How do you find good advice?
First, make sure you’re being asked for advice in the first place. Many people assume the other person wants advice. That’s not always the case. If your advice is not really wanted, the other person won’t take it.
Let’s assume you’ve been welcomed to the “Advice Party.” Great advice is where the one giving their wisdom first listens deeply to what the other person is going through. They give the person seeking advice plenty of room and time to describe the situation of where they are or where they want to go. This way you as the adviser gets a chance to truly understand how important it is for the person. This dialogue will help both parties clarify what’s the real issue.
If you’re not sure if they’re asking you for advice simply say “How can I help you?”
Dear Dan,
I like the line: listen to people who explain how to build bridges, strengthen ties, and create collaboration.
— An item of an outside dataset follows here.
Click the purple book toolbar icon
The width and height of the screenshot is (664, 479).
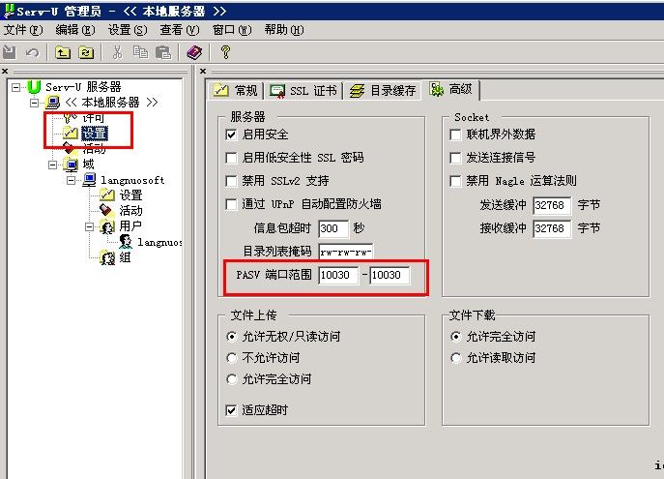coord(194,52)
The reason is simple, they look for win win situation. And this creates values. I find good advice that is based on experience, justification and outcomes. Advices based on only thinking or feeling is not good advice. Advice should be needful and should connect people with their goals. I do agree that people offer free advice to fulfill their needs. We need to be cautious from such practices. But it is challenging. We do not know who is giving right advice. But giving advice is not enough. When you advice, support others in case of need. And stand to say, this is my advice. It means advice giver should encourage others to make decisions. They should also take responsibility in case something goes wrong to justify that they have given advices.
An EIGHTH way. If Dan said it it is probably good advice.
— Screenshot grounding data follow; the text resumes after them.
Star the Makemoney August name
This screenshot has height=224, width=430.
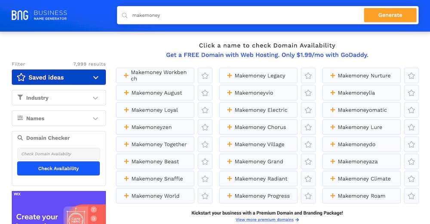tap(205, 93)
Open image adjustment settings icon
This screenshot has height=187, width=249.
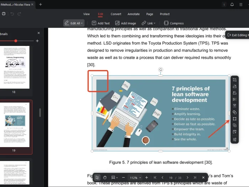pyautogui.click(x=235, y=139)
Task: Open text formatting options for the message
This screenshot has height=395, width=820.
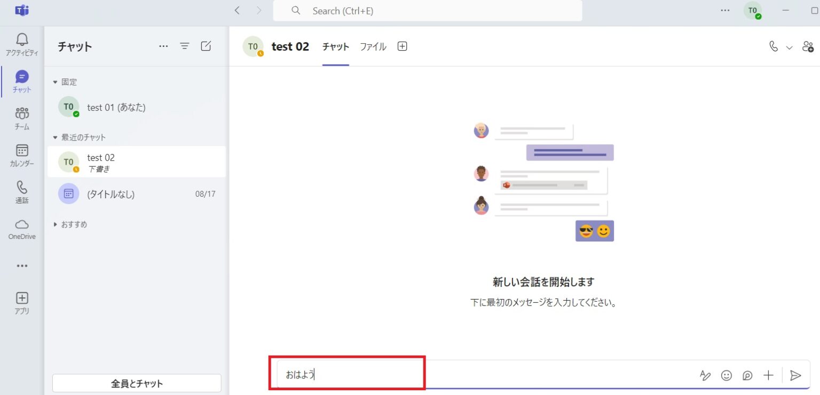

Good one, David! Dan = the Chuck Norris of leadership gurus. 🙂
Dear Dan,
A lovely good debatable post.
The term ‘advice’ has a different connotation if viewed in the right spirit. Good advice is usually given by those who care and are your well wishers. For example, our elders, teachers, mentors, experienced professionals/ experts and of course own spouse.
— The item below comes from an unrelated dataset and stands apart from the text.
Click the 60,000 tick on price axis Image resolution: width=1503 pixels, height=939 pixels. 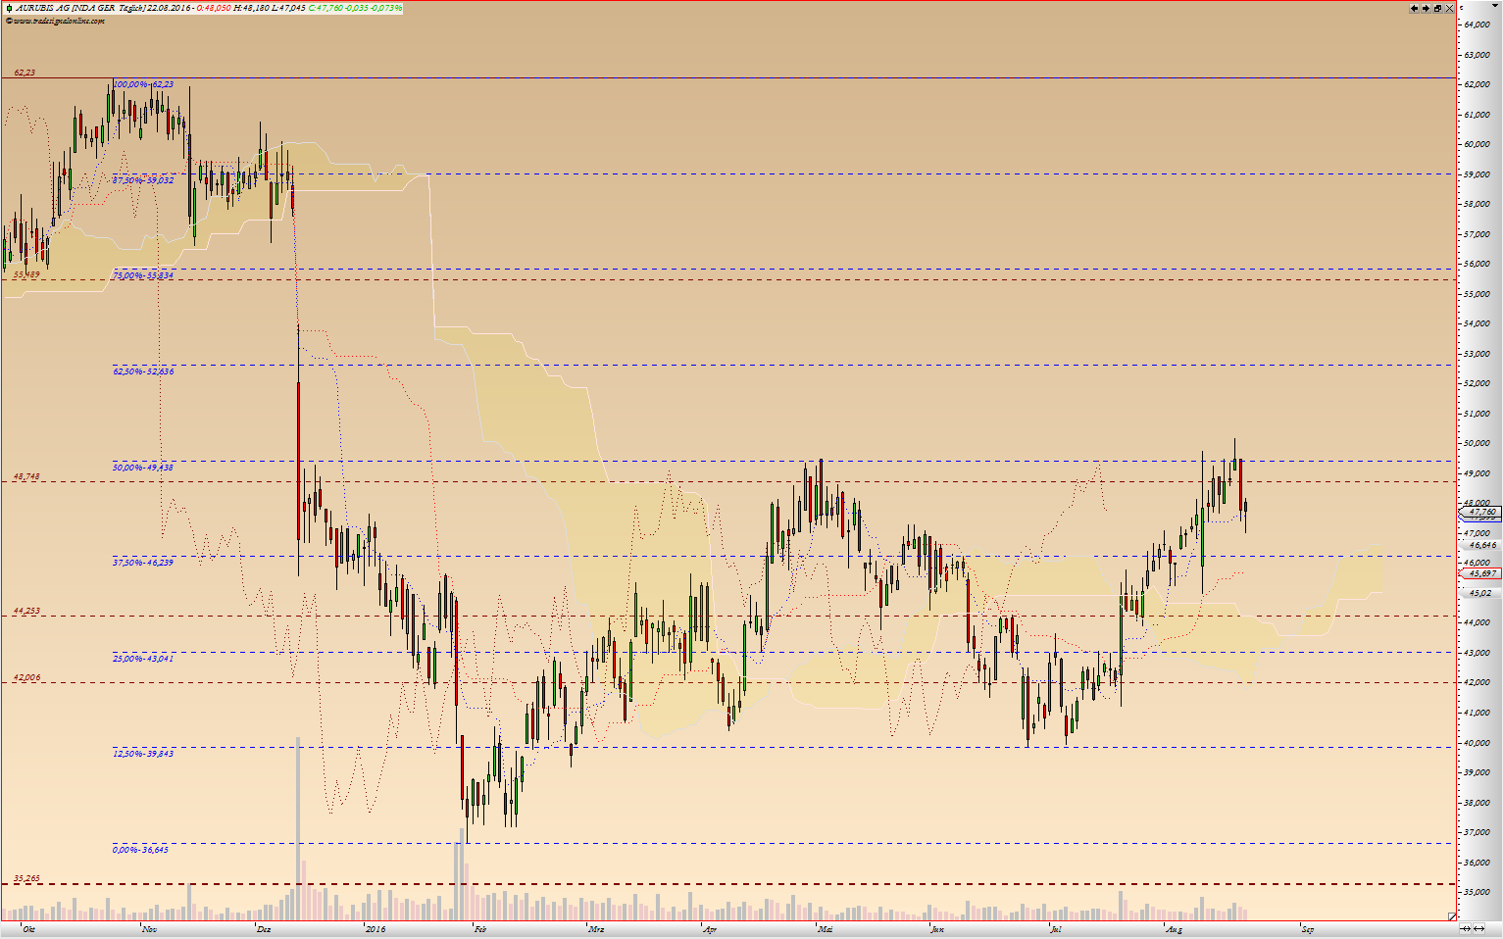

One needs to understand the person on the other side, your association and intimacy with him and the trustworthiness.
Always be open to receive the advice from the near and dear ones and even seek their advice when in confusion. Review things in proper perspectives and arrive at a rational decision.
Don’t have a wrong notion of not giving any advice unless asked for. It’s natural, matured phenomena to guide or advice someone whom you care or who looks at you during critical times.
I listen and look for good advice anywhere and everywhere. I can even find good “advice” in observing how someone deals with a conflict they are currently involved in. I watch my mother clean her house with consistency and discipline and even find “advice” in that. I read the Bible, Proverbs is full of wisdom and instruction as well as advice on how to receive it. The most important thing for me is to always be teachable, even if it means being taught by people I don’t particularly like.
This piece is an eye-opener for me. Thanks!
Decisions apart from values are whims. That is a GREAT reminder, Dan. Not long ago I was asking some sales advice from a sales professional. I realized the advice I was going to receive would not work for me because the advice-giver said, “How bad do you need the sale?” I realized that I don’t make decisions about who to work with on “how bad I need a sale.” I make decisions based on values, right fit, and win-win. It is always valuable to hear different points of view, but it’s important to remember WHO the advice is coming from and whether their values align with yours.
Decisions apart from values are whims. So true! Several months ago I asked for some negotiating advice from a professional sales person because I was having some difficulty and some misunderstandings with a potential client.
The sales professional said, “Well…how bad do you need the sale?”
That’s when I knew that the advice would not benefit me, because I do not make my decisions about whether to work with someone based on my “need” or solely on money. It has to be a win-win and there must be mutual respect. I could tell that our decision-making was based on different values that were not in alignment.
It’s great to consider different points of view when seeking advice, but good to remember that there are different points of view at different levels of consciousness. Be mindful of WHO you are listening to, because their way of making decisions may not work for your own value system. Thanks for the reminder.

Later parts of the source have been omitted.